È una vicenda amara, molto amara, anche se non deve portare alla rassegnazione». E poi: «Bisogna essere inflessibili rispetto alle regole e soprattutto circa quelle procedure che premiano il merito». Renato Balduzzi, ministro della Salute, ha raccolto la sollecitazione che è venuta dalla storia che Luigi Agresti, cardiochirurgo di 34 anni, ha raccontato all’Unità. Una storia fatta di speranze e delusioni, di soddisfazioni e di una lunga precarietà che ora, solo andando all’estero, potrà avere uno sbocco.

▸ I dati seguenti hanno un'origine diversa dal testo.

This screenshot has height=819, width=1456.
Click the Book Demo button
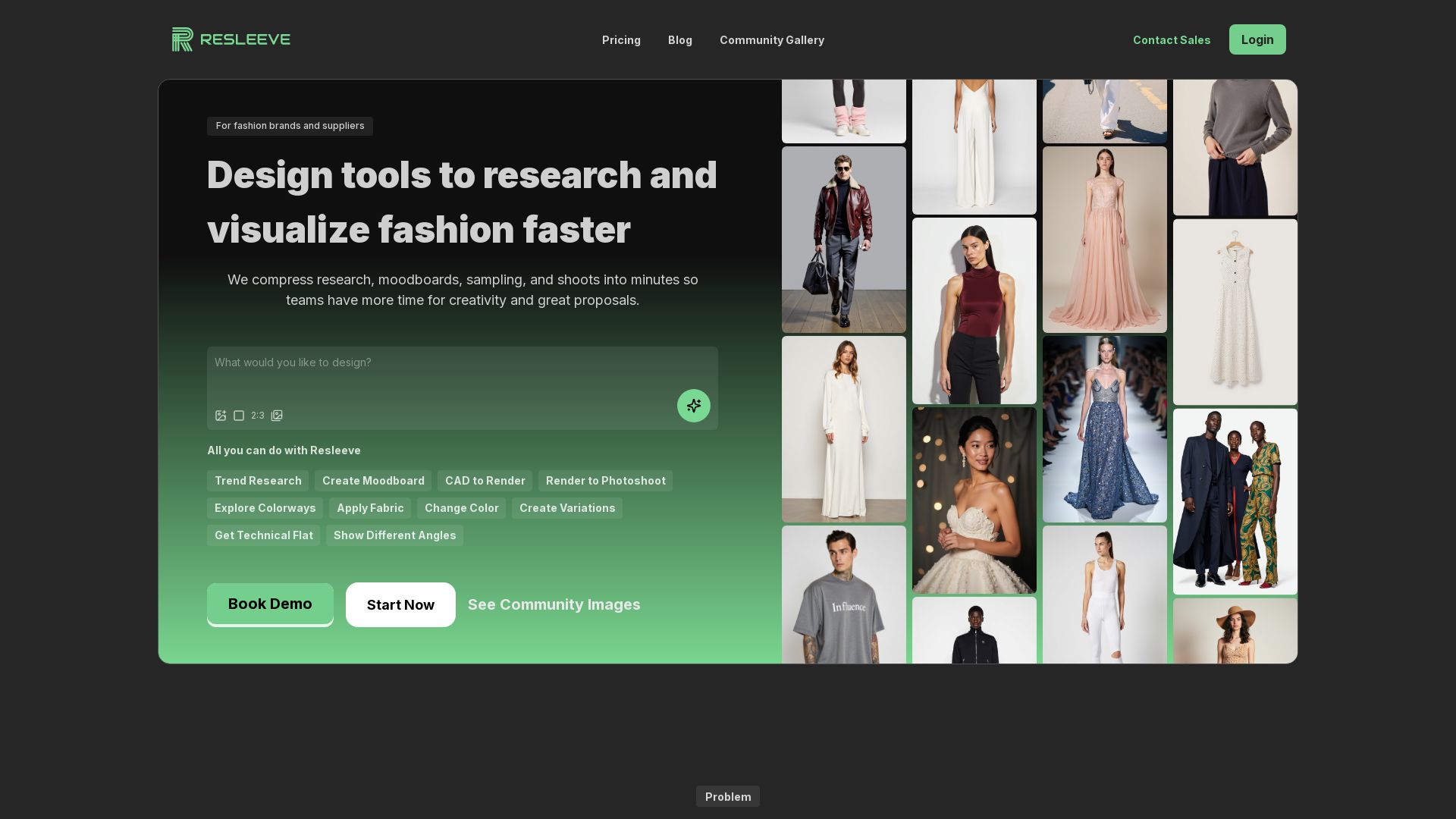click(x=270, y=604)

Un’altra capacità che se ne va. Uno dei mille giovani medici che ogni anno lasciano il Paese perché altrove hanno trovato un’opportunità di lavoro. Una situazione che è conseguenza diretta delle misure di contenimento della spesa pubblica che hanno determinato un innalzamento dell’età media dei medici del Servizio sanitario nazionale e che, negli ultimi tempi, si sta risolvendo in un decremento del loro numero, specialmente nelle Regioni sottoposte a piani di rientro. Le aziende, strette tra i limiti alle assunzioni e la necessità di garantire le prestazioni, sono state costrette a ricorrere a forme di reclutamento atipiche che hanno portato l’aumento del precariato. Se nel 2004 i medici precari erano 3.944, nel 2010 sono arrivati a 7.177 con un incremento del 9 per cento rispetto all’anno precedente. Nel 2010 i medici dipendenti del servizio nazionale sono diminuiti dell’1,3 per cento rispetto al 2009 e nello stesso anno in pensione sono andati, per raggiunti limiti d’età e di contribuzione, in 4.116.

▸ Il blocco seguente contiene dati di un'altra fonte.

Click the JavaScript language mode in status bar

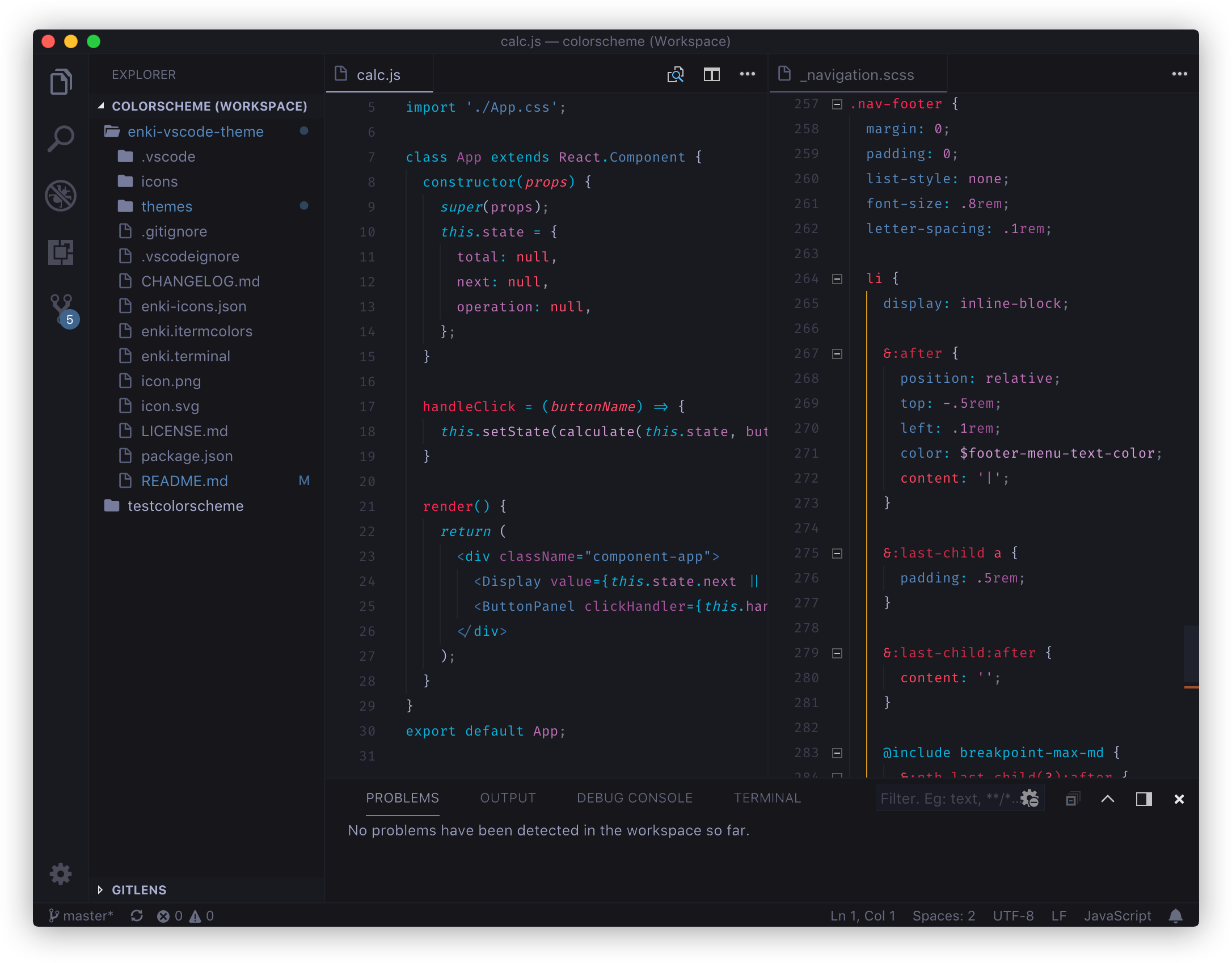pos(1117,916)
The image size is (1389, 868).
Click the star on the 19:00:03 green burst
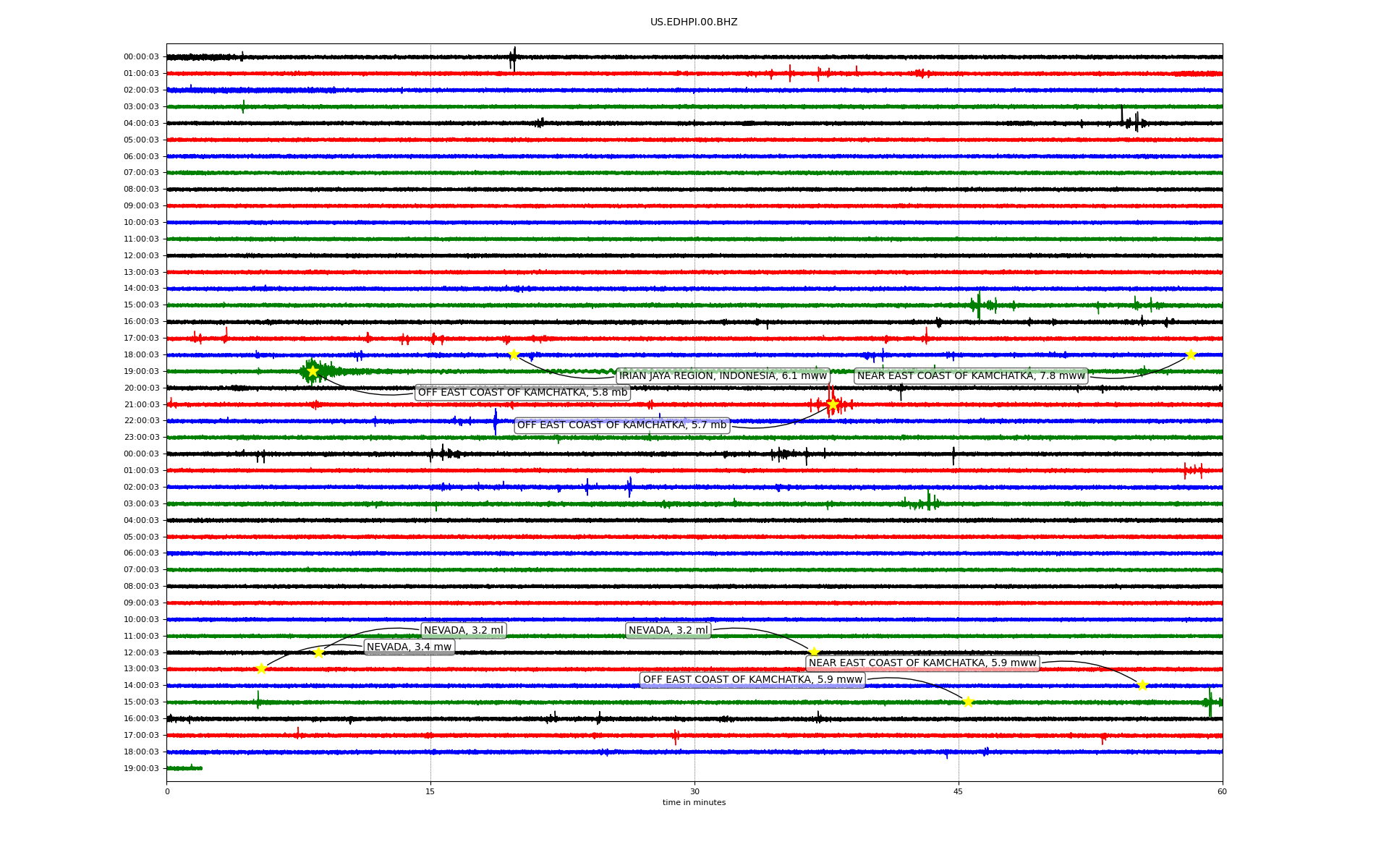(313, 371)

Spiega il ministro: «Il numero dei precari è attualmente superiore a quello fisiologico. È un tema che preoccupa tutti, non solo noi ma anche le Regioni ed è per questo uno degli argomenti centrali dei lavori al tavolo tra Ministero e Regioni per la Programmazione del personale da parte delle aziende «nel medio e nel lungo periodo» facendo i conti con il fatto che attualmente «c’è sicuramente uno squilibrio tra l’offerta e la domanda». Tuttavia, posto che le regole siano state rispettate, «l’apertura dei confini alla professione medica, che ha in sé unavocazione internazionale, non è una sciagura. Anche se il fenomeno cui assistiamo oggi è in
buona parte legato alle difficoltà di reclutamento che incontrano le aziende sanitarie». E che ha conseguenze preoccupanti anche sulla qualità dell’offerta del servizio sanitario. Da una parte può apparire inutile investire su professionalità a cui non si può offrire una situazione stabile, dall’altra gli stessi precari sono condizionati
dal loro status d’incertezza. Non c’è più osmosi tra i più giovani e i più anziani, tra chi sa e chi deve apprendere.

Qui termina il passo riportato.